Because King has through the decades been accused of plagiarism, it’s important to consider the composing process for this particular letter. History records the facts of its composition particularly as a most difficult construct solely from the memory of King and mainly penned literally in the dark. (Theophrastus alludes to the alleged plagiarisms in his post here. A book length history, written perhaps as a culture wars piece itself, is Plagiarism and the Culture War: The Writings of Martin Luther King, Jr, and Other Prominent Americans by Theodore Pappas. One of the best responses from outside the King estate is Voice of Deliverance: The Language of Martin Luther King, Jr., and Its Sources by Keith D. Miller. None of this analysis examines the “Letter from a Birmingham Jail.” And yet, I think it is important to consider the various and varied accounts of the different versions of this letter for insights into the controversy surrounding the plagiarism accounts for King’s other writings and speeches and sermons.)

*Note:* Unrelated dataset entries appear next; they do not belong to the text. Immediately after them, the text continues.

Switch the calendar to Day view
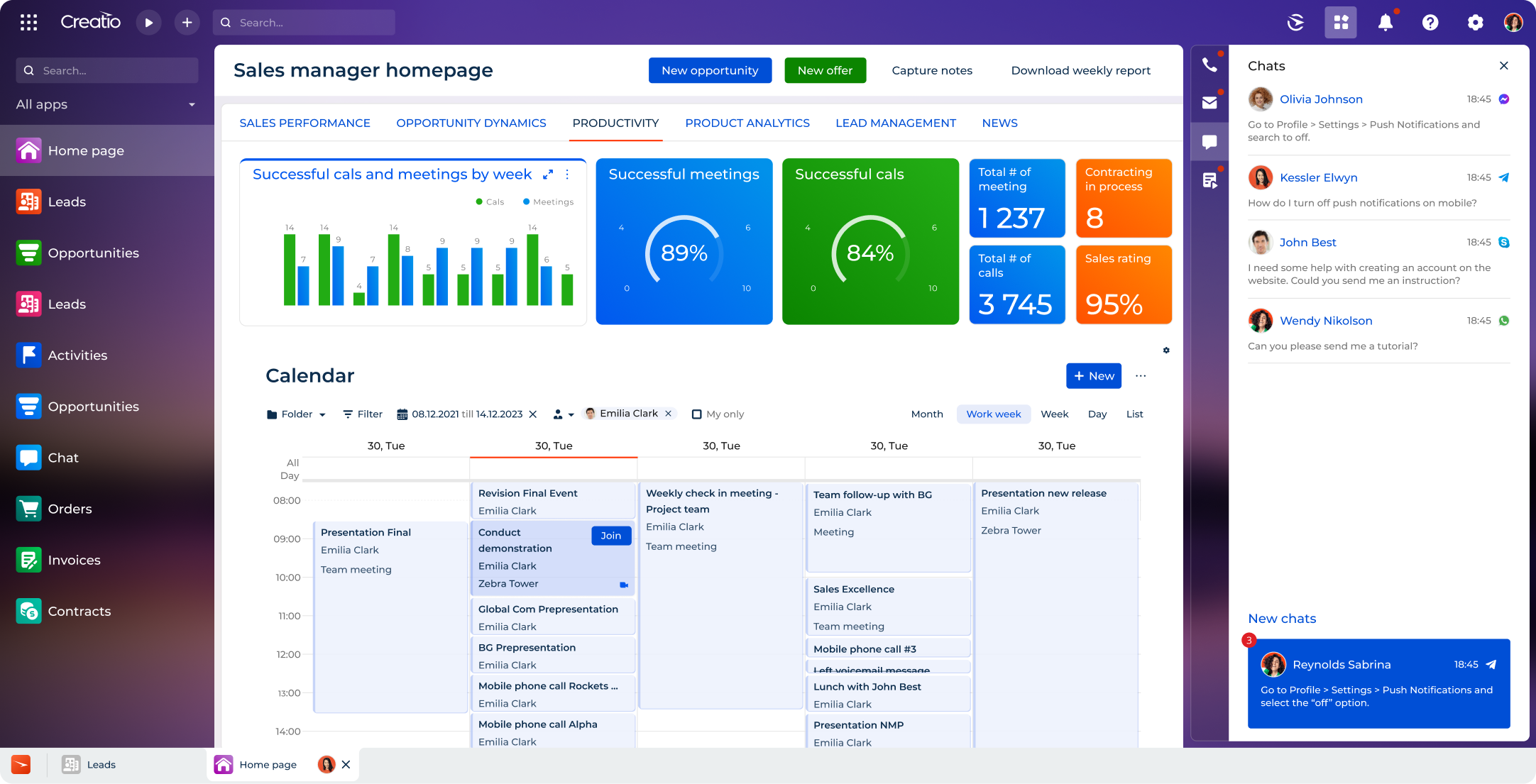The height and width of the screenshot is (784, 1536). pos(1097,414)
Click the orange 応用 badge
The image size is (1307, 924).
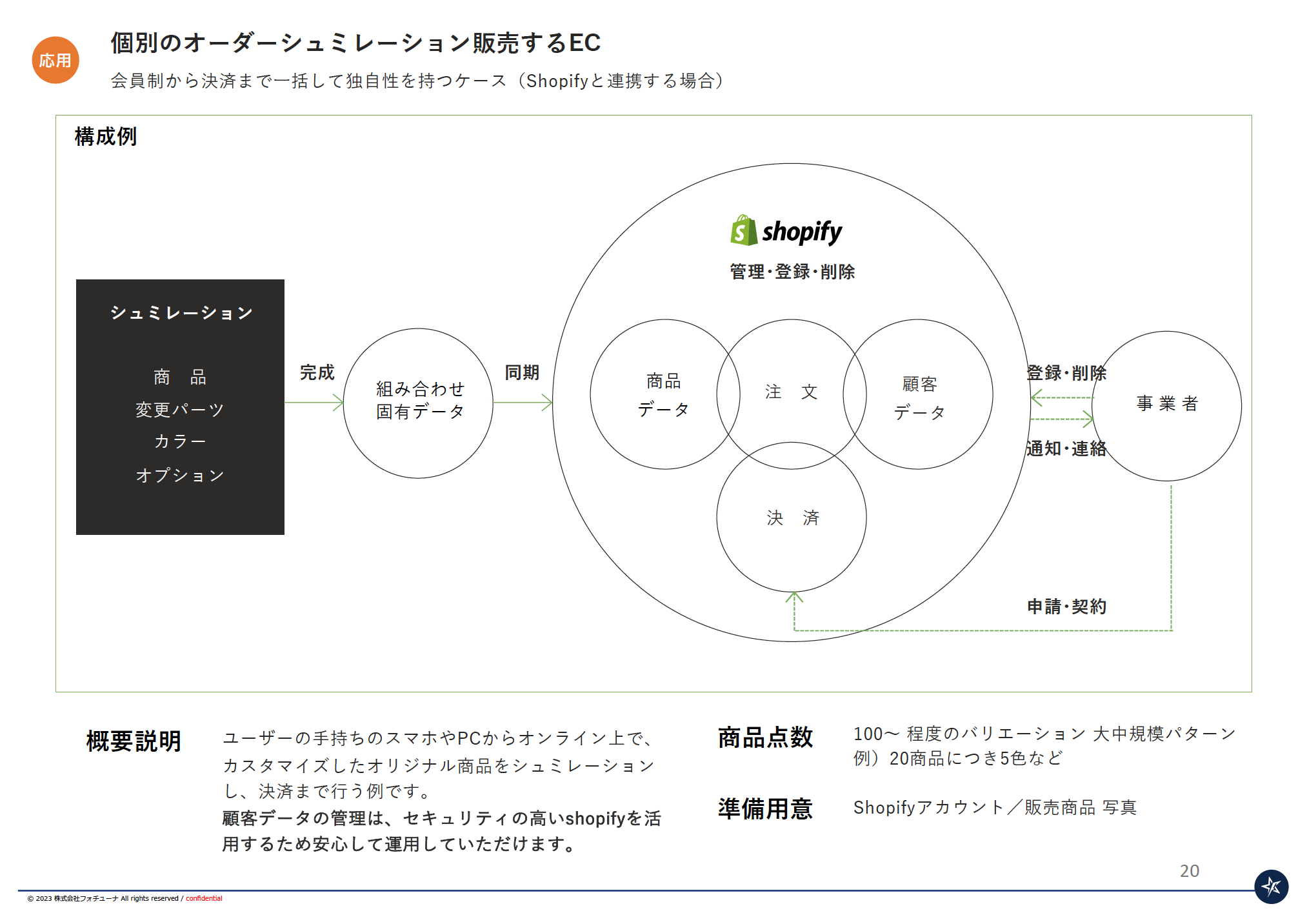[x=55, y=60]
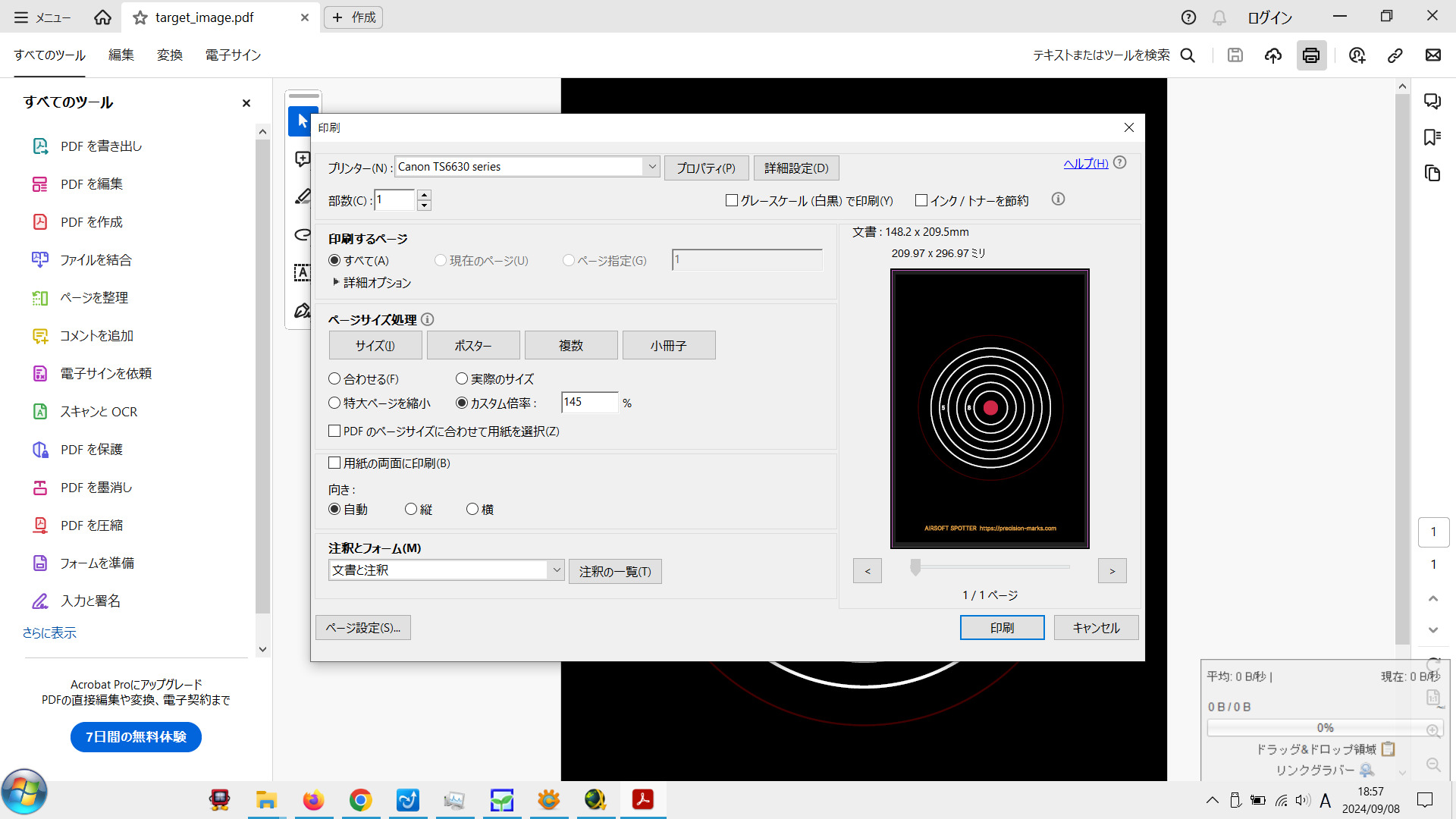Open the printer selection dropdown
Viewport: 1456px width, 819px height.
(x=651, y=167)
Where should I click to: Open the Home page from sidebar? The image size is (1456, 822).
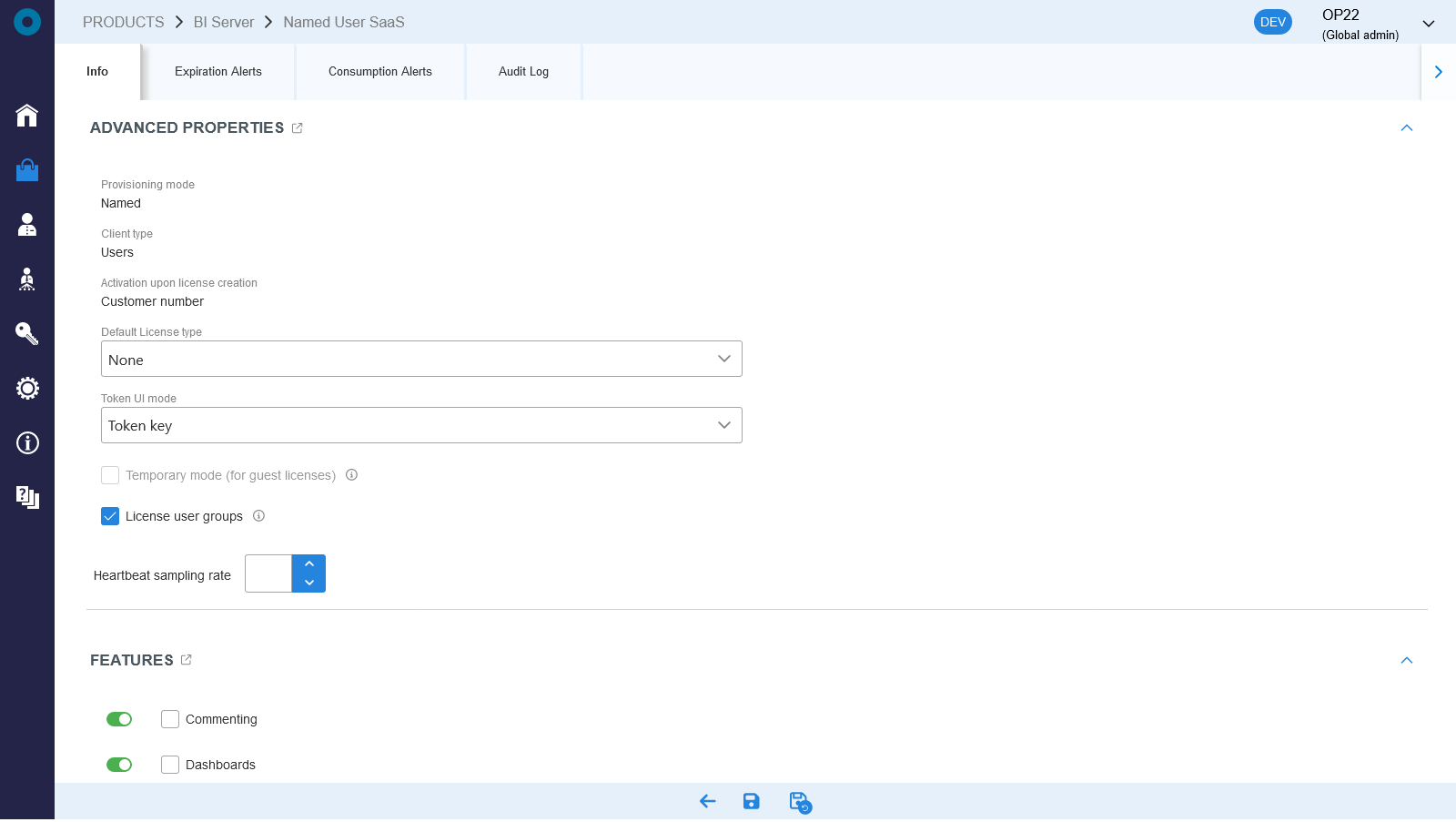[27, 116]
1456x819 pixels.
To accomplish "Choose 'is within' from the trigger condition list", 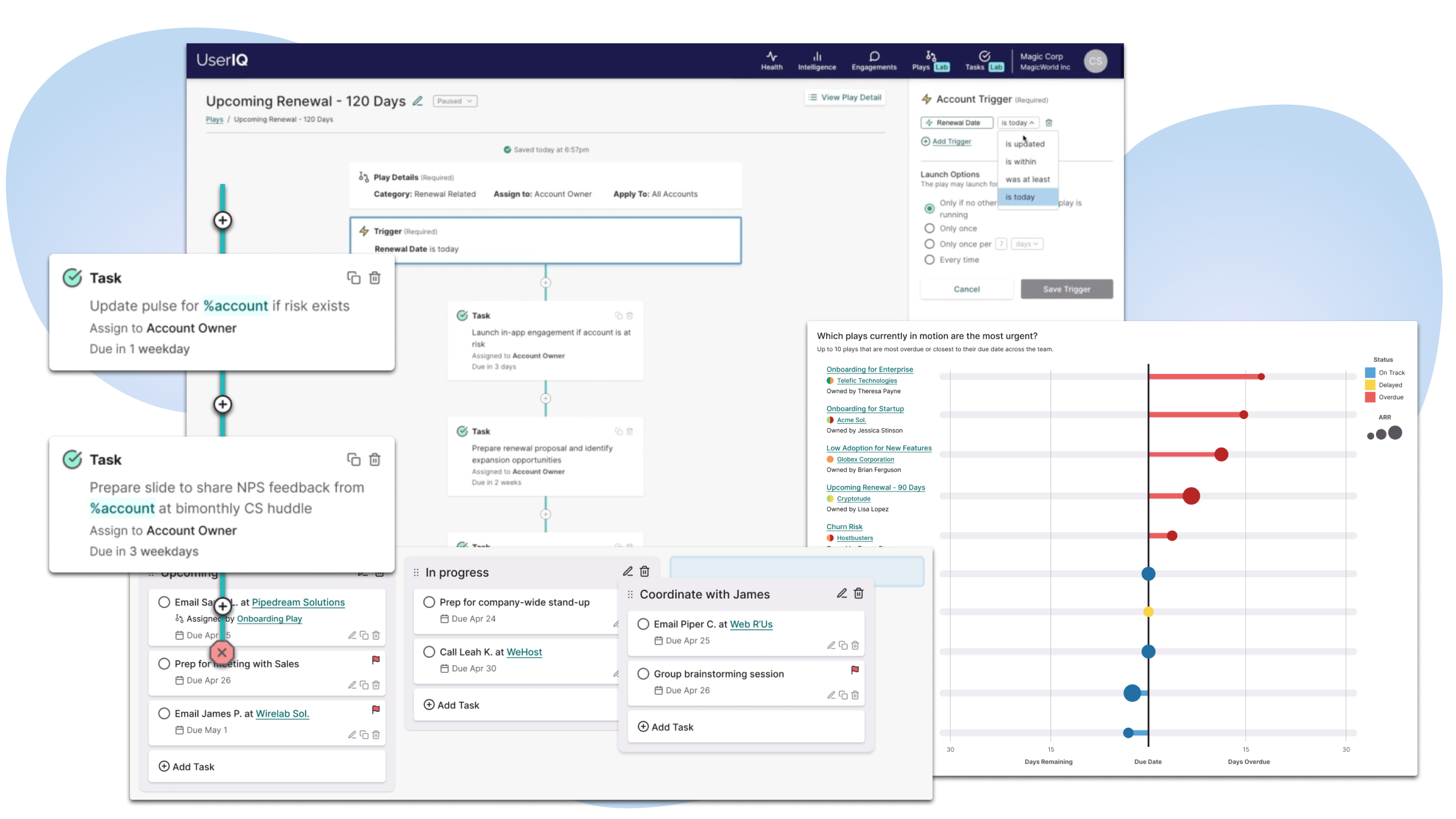I will coord(1021,162).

Because this letter is part of the “essay cannon” of higher education in America, it’s important to consider the material conditions under which it was composed. Let me just repeat some things here in this post that I’d observed in another:
King’s “Letter from a Birmingham Jail,” also known as “Letter from Birmingham City Jail,” also known as “The Negro Is Your Brother,” has three distinct variants. I discovered this after talking with Lynn Z. Bloom by email, after she included this in her fabulous “Essay Canon.” I noticed that what Bloom included in her textbook for the canon was not the same text I had studied. But then that was to be expected. King himself published various versions for different audiences and different journals and books. And his story of how the document first came to be was not always the same. Sometimes the claim was he mainly only had jail toilet paper and old newspaper margins to write on. Other times he was not so descriptive of the detail, saying (or writing) things with more propriety like, “Begun on the margins of the newspaper in which the statement appeared while I was in jail, the letter was continued on scraps of writing paper supplied by a friendly Negro trusty, and concluded on a pad my attorneys were eventually permitted to leave me.”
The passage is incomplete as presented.